Ils ont écouté l’enseignement de Jésus, mais maintenant, la nuit va tomber. Ces gens sont loin de chez eux et ils n’ont quasiment rien à manger : Philippe constate que nourrir une telle foule est impossible. André recense pour toutes provisions seulement les cinq pains d’orge et les deux poissons d’un jeune garçon. Et il s’écrie : Qu’est-ce que cela pour tant de monde ?

Jésus ne va pas abandonner ces gens qui se sont mis dans une situation délicate pour une bonne cause : après avoir pourvu à leurs besoins spirituels, il va maintenant pourvoir à leurs besoins matériels.

Prendre de la nourriture est à la fois une source de plaisir et une nécessité vitale. Le thème de la nourriture et des repas traverse toutes les Ecritures.

En France, où l’art de la table est une fierté nationale, nous savons que le repas n’est pas seulement un moyen de se sustenter, mais qu’il est la plus belle manière d’être ensemble. Il symbolise la vie : la vie qui nous est donnée par la nourriture, et la vie qui naît de la convivialité entretenue par la conversation.

Ici, le repas va rassembler un très grand nombre de gens et, comme tout repas, il va créer cette communion entre toutes ces personnes animées d’une même soif.

Avant le repas, ainsi que les juifs avaient coutume de le faire, Jésus prie : il remercie  son Père pour la nourriture.
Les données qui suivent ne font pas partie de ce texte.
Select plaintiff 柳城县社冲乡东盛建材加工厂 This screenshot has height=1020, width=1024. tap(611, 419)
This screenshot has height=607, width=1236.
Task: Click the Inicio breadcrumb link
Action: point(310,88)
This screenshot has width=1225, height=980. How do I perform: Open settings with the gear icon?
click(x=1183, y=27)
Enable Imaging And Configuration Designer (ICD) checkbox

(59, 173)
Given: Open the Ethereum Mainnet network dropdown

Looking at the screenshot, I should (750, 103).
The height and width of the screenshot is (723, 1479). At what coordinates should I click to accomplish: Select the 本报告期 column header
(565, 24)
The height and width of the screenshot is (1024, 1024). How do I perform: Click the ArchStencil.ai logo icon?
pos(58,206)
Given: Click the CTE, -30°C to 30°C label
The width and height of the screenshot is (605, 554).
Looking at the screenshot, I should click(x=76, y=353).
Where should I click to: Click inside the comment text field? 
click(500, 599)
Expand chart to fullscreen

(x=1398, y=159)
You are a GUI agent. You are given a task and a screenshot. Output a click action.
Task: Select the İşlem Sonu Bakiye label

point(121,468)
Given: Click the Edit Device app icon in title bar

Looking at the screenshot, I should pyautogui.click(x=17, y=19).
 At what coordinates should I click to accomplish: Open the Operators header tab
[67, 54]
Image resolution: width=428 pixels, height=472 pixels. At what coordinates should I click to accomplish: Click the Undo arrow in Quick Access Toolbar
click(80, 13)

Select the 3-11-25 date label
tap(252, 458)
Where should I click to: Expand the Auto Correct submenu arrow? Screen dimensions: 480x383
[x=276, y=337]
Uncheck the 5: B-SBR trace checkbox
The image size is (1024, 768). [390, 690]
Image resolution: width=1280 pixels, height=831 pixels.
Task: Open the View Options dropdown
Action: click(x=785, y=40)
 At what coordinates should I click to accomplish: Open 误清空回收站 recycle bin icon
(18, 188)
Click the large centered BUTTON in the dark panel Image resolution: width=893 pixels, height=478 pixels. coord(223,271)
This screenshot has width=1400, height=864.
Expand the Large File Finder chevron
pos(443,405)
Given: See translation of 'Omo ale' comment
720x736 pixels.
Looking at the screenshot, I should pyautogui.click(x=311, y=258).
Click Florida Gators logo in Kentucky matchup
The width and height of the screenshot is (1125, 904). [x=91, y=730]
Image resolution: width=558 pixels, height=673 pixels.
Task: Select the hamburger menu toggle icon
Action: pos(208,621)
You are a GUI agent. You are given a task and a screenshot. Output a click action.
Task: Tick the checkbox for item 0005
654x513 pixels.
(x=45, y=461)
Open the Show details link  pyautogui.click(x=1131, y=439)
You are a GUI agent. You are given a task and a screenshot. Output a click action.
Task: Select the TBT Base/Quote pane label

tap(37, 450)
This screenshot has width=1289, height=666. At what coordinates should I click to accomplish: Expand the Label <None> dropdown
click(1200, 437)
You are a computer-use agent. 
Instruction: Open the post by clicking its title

Et alors il se produit quelque chose d’inattendu : avec les cinq pains et les deux poissons du jeune garçon, tous ces gens peuvent manger à satiété, et il y a même des restes : 12 paniers !

Le récit nous fait passer sans transition d’une action de grâce habituelle à un repas copieux inattendu, sans que nous sachions exactement comment les choses se passent.

C’est Jésus qui est à l’initiative de tout, les disciples ne font ici absolument rien, ils restent au second plan. L’être humain n’est qu’un intermédiaire, il n’est pas en mesure de donner une nourriture spirituelle : seul le Christ peut le faire.

Alors que les évangiles synoptiques parlent de miracles, l’évangile de Jean utilise le mot « signes ». La multiplication des pains est le 4e signe dans cet évangile qui en compte 8.

Un signe a une signification. Il est destiné à nous faire comprendre quelque chose. Il parle d’une réalité matérielle – les cinq pains et les deux poissons – qui nous fait comprendre une réalité spirituelle.

En tant que signe, la multiplication des pains n’est pas seulement un miracle parmi d’autres : elle annonce ces rencontres hebdomadaires des premiers chrétiens, le jour de la Résurrection, le dimanche, autour d’un repas fraternel.

Ces repas prendront rapidement, comme en atteste la Première épître de Paul aux Corinthiens, un sens purement sacramentel, en devenant ce que nous connaissons aujourd’hui comme la Sainte-Cène : le seul partage du pain et du vin.

Oui, dimanche après dimanche, le sacrement de la sainte Cène perpétue pour nous le signe que constitue la multiplication des pains. Il ne s’agit plus s’une nourriture matérielle, mais d’une nourriture spirituelle. C’est pourquoi nous ne mangeons pas un véritable repas, mais seulement un morceau de pain et que nous ne buvons seulement une gorgée de vin.

Dans un monde qui se focalise de plus en plus sur les questions matérielles, la nourriture spirituelle de la Sainte-Cène nous est particulièrement nécessaire.

Un sacrement, par l’intermédiaire d’éléments matériels, parle des choses spirituelles. C’est pourquoi il doit faire l’objet du plus grand soin. Le choix des objets et leur disposition nous parleront alors de beauté et de dignité.

Ce 4e signe de l’évangile selon Jean est de la plus grande importance : il renvoie à ce qui est devenu pour nous un sacrement.

La sainte Cène que nous allons partager tout à l’heure est un signe aussi grand que la multiplication des pains, et même plus grand, parce la multiplication des pains a conduit la foule à reconnaître Jésus comme un prophète, mais la Sainte-Cène nous le fait reconnaître dans toute sa divinité, comme Fils de Dieu.

Au fil des jours, la Sainte-Cène soutient notre foi. Par le pain et le vin, dimanche après dimanche, elle nous rappelle que la véritable nourriture est d’abord spirituelle.

Tout à l’heure, c’est cette riche symbolique du repas qui nous rassemblera dans une communion avec Dieu et avec les autres.